Travis and the opinions expressed in his reports regarding the need for further
treatment as well as Dr. Nazar’s statement constitute substantial evidence
supporting the ALJ’s decision that the treatment at Commonwealth Quality
Healthcare was not reasonable and necessary.
Therefore, Newsome is not entitled to mileage and his out-of-pocket
expenses relating to the pain management treatment received from Commonwealth
Quality Healthcare.
Accordingly, those
portions of the February 10, 2014, Opinion and Order and the March 19, 2014,
Order ruling on the petition for reconsideration finding the surgery performed
by Dr. Densler is not reasonable, necessary, or causally related to the 2005
and 2006 work injury are AFFIRMED. Similarly, the ALJ’s determination Newsome
did not have an increase in occupational disability due to a worsening low back
condition and that the Cabinet is not responsible for the adverse effects of
the surgery performed by Dr. Densler and any additional impairment rating
attributable to that surgery is also AFFIRMED. The ALJ’s determination the three visits to
the emergency room at Pikeville Medical Center, the one visit to the emergency
room at McDowell ARH, and the MRI of February 17, 2010, performed at Pikeville
Medical Center are not reasonable and necessary treatment of the 2005 and 2006
work injury is AFFIRMED. However, those portions of the February 10,
2014, Opinion and Order and the March 19, 2014, Order ruling on the petition
for reconsideration denying Newsome’s claim for additional benefits due to a
worsened left knee condition are VACATED. This claim is REMANDED to the ALJ as designated by the Chief Administrative Law
Judge for entry of an amended opinion determining whether Newsome’s work-related
left knee condition has worsened and whether Newsome is entitled to increased permanent
income benefits.
ALL CONCUR.
COUNSEL
FOR PETITIONER:
HON JOHN EARL HUNT
P O BOX 960
ALLEN KY 41601
COUNSEL
FOR RESPONDENT:
HON JAMES G WOMACK
155 E MAIN ST STE 260
LEXINGTON KY 40507
RESPONDENTS:
PIKEVILLE MEDICAL CENTER
911 BYPASS ROAD
PIKEVILLE KY 41501
MCDOWELL ARH
9879 KY RTE 122
MCDOWELL KY 41647
DR DUANE DENSLER
PIKEVILLE MEDICAL CENTER
911 BYPASS ROAD
PIKEVILLE KY 41501
GREATER MEDICAL ADVANCE INC
8746 OHIO RIVER RD
WHEELERSBURG OH 45694
CHIEF
ADMINISTRATIVE LAW JUDGE:
HON J LANDON OVERFIELD
657 CHAMBERLIN AVE
FRANKFORT KY 40601
[1]
All parties agreed this medical dispute
became moot since Greater Medical Advance, Inc. closed. Therefore, the facts
relating to this dispute will not be discussed further.

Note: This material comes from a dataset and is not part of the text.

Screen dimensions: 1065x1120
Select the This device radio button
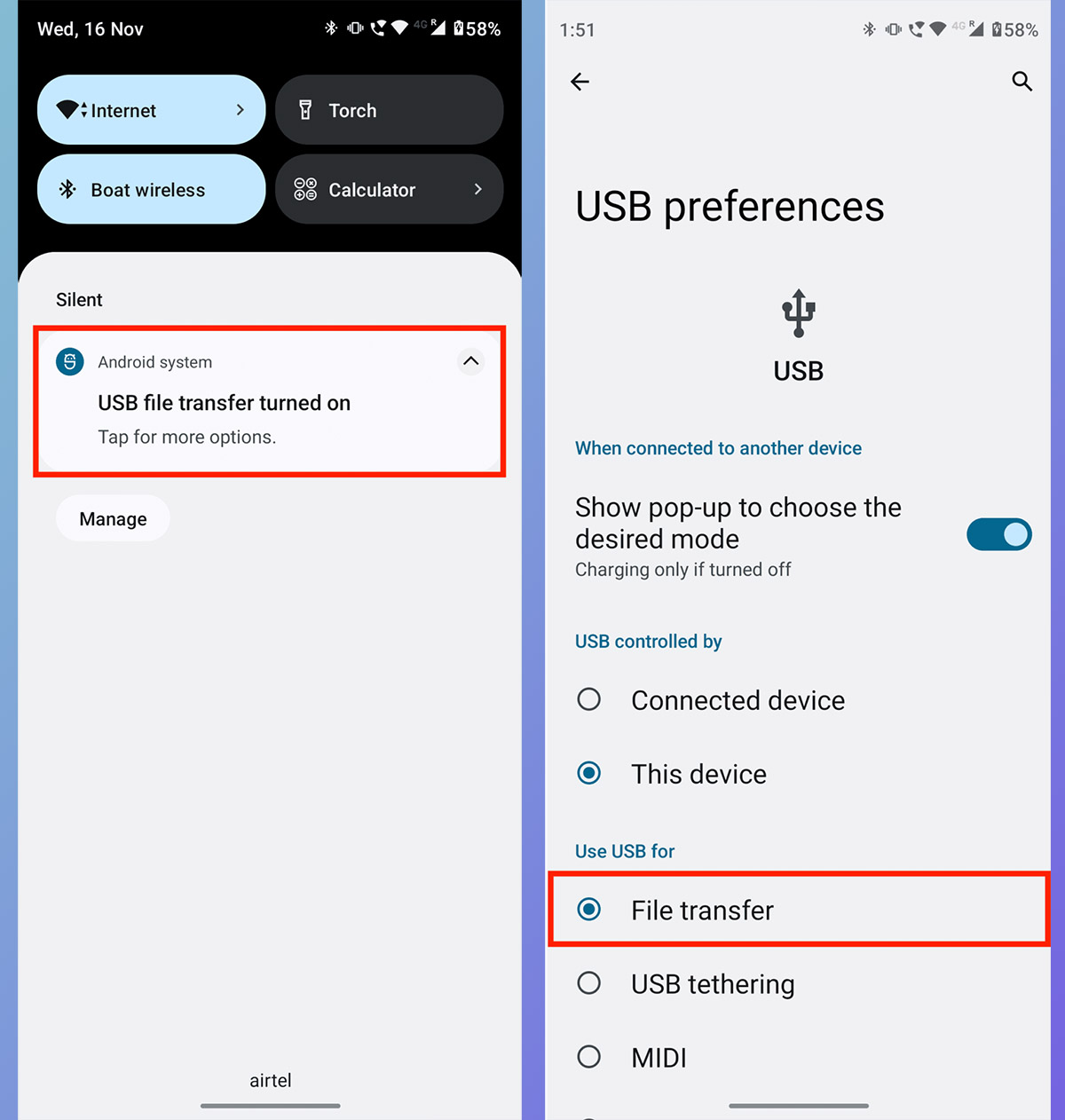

[2] It appears the correct name of the facility is Commonwealth Quality Healthcare.
[3]
The Form 114 – Request for
Reimbursement submitted by Newsome lists nine doctor visits and the
corresponding mileage for each visit which span a period from October 19, 2011,
to May 8, 2012.
[4]Dr. Swofford’s reports do not indicate he has
a specific medical specialty.
[5] Since the ALJ stated on page 25 of the opinion and order the medical expenses challenged in all the medical fee disputes also have been found to be unreasonable and/or necessary, we deem this to include the medical fee dispute pertaining to the surgery recommended and performed by Dr. Densler.